Les chasseurs qui refusent la pratique du nourrissage jugent dès lors inique la loi de 1961 qui oblige les propriétaires des bois à indemniser les dégâts causés aux cultures par le gros gibier. En cela, ils partagent l’opinion du Royal Saint-Hubert, qui voudrait également que, comme en Flandre, cette législation soit supprimée quand, de plus en plus, c’est au sein même des milieux agricoles que les sangliers trouvent refuge.
Différence: les signataires du courrier sont favorables, eux, à une interdiction totale du nourrissage du 1er octobre au 31 mars, période moins cruciale pour l’agriculture. Ils demandent aussi, quand les plans de tirs des grands cerfs ne sont pas respectés, des sanctions plus équitables que les seules amendes financières dont les plus nantis n’ont aucun mal à s’acquitter. "Il faut toucher à la gâchette", plaide Juan de Hemptinne. En interdisant par exemple le tir du cerf l’année suivante.
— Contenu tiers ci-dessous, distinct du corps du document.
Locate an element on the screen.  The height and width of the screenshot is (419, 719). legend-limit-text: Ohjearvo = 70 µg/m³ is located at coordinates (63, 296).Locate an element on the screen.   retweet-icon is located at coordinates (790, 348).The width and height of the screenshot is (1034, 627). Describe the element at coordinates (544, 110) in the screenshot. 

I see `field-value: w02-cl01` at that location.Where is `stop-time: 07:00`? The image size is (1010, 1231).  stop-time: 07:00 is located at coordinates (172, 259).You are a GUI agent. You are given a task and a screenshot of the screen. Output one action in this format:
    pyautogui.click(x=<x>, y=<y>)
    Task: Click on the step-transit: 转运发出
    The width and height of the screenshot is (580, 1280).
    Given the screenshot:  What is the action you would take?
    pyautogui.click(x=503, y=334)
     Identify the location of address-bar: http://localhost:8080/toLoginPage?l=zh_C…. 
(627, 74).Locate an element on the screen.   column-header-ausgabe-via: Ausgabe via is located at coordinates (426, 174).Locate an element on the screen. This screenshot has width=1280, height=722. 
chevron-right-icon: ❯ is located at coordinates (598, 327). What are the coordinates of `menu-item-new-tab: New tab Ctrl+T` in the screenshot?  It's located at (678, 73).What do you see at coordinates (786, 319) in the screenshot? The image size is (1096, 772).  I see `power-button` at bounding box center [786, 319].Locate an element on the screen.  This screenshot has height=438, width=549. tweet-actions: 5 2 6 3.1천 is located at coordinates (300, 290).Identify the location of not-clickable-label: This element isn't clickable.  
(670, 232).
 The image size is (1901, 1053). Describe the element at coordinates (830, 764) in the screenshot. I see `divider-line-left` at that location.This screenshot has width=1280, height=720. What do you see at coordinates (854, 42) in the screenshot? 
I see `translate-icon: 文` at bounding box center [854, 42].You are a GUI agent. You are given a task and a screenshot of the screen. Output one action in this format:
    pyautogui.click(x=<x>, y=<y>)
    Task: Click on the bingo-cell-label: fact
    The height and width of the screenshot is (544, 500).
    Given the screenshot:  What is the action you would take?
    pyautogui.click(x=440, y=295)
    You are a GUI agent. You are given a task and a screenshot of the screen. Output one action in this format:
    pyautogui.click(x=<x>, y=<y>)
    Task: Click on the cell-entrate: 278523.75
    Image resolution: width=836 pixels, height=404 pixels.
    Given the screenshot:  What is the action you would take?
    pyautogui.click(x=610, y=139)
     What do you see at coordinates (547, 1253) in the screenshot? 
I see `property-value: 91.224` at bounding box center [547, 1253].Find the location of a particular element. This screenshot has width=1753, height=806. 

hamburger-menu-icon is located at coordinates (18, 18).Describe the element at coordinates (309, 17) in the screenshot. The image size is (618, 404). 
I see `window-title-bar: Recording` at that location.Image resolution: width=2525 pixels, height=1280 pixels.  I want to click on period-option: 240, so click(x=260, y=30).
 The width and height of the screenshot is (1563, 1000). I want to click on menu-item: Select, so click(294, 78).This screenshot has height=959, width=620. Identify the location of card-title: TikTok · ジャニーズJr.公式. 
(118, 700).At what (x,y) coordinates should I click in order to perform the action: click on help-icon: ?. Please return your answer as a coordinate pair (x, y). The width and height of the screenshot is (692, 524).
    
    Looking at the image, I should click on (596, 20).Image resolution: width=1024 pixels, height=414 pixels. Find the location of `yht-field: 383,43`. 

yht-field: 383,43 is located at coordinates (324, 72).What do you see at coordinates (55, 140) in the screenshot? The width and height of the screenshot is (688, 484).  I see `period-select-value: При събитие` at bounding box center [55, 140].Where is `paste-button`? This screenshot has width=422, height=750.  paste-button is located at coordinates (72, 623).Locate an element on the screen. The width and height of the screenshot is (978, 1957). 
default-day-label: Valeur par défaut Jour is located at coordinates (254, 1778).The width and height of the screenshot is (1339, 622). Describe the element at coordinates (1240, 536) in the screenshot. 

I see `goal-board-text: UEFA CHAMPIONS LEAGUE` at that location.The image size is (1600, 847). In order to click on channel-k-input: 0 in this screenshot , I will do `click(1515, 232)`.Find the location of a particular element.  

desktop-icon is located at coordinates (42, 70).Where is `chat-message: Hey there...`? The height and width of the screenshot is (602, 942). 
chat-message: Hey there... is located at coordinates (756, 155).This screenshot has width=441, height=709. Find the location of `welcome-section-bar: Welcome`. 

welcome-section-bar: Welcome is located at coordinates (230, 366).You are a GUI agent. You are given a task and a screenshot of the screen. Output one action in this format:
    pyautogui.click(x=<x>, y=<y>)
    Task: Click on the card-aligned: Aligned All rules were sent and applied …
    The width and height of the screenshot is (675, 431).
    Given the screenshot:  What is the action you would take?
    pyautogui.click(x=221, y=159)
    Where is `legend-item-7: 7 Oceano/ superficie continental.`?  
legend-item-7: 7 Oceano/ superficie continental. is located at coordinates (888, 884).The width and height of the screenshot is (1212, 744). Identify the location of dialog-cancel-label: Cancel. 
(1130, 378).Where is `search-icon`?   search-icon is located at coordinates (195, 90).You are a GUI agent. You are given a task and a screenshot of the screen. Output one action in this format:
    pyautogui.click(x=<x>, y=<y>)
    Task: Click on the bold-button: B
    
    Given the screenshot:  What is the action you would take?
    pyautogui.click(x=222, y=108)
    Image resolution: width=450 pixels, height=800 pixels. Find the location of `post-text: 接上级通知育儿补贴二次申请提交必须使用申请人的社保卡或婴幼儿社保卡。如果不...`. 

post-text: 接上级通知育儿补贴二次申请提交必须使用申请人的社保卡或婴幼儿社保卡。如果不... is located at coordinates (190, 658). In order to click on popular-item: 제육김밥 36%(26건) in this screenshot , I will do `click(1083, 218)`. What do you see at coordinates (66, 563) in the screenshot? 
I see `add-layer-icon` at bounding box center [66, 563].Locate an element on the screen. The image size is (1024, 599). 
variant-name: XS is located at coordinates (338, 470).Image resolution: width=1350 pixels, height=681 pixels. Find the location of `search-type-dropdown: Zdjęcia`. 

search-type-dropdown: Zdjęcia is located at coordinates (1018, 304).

Les chasseurs, « vigiles de la nature »

La question du lâcher de dizaines de milliers de faisans ou de canards d’élevage a soulevé une polémique en lien avec l’extension de la grippe aviaire. En septembre 2022 à Clavier: 8 000 carcasses retrouvées sur 15 000 oiseaux lâchés. À Frasnes-lez-Anvaing en octobre: 1 000 carcasses sur 2 000 faisans lâchés. À Soignies en novembre: 600 carcasses sur 5 500 oiseaux lâchés. "Il ne faut pas laisser croire que ce sont les faisans qui ont amené le virus", réplique Benoît Petit, le président du Royal Saint-Hubert Club. "On peut observer que la source de ce qui est une pandémie, ce ne sont pas les oiseaux que nous élevons, mais les bernaches et les oiseaux sauvages." En France, dit-il, ce sont 20 millions de volailles qui ont dû être abattues. En Flandre, où la pratique du lâcher d’oiseaux est interdite, ce sont 500 000. Preuve que le lien avec les lâchers n’est pas établi. C’est la position défendue par le ministre Borsus au Parlement wallon. "En Wallonie, c’est l’excellente gestion qui fait qu’on a bien limité la maladie, grâce à l’attitude des chasseurs qui ont joué leur rôle de vigile sanitaire", plaide Benoît Petit. Il défend ce qu’il appelle des lâchers "de repeuplement". Parce que, dit-il, la disparition du biotope, l’usage de pesticides, la mécanisation de l’agriculture, la prédation des renards et des rapaces qu’on ne peut chasser, tout cela "contraint" les chasseurs à réintroduire dans le milieu faisans et perdrix qui en disparaissent.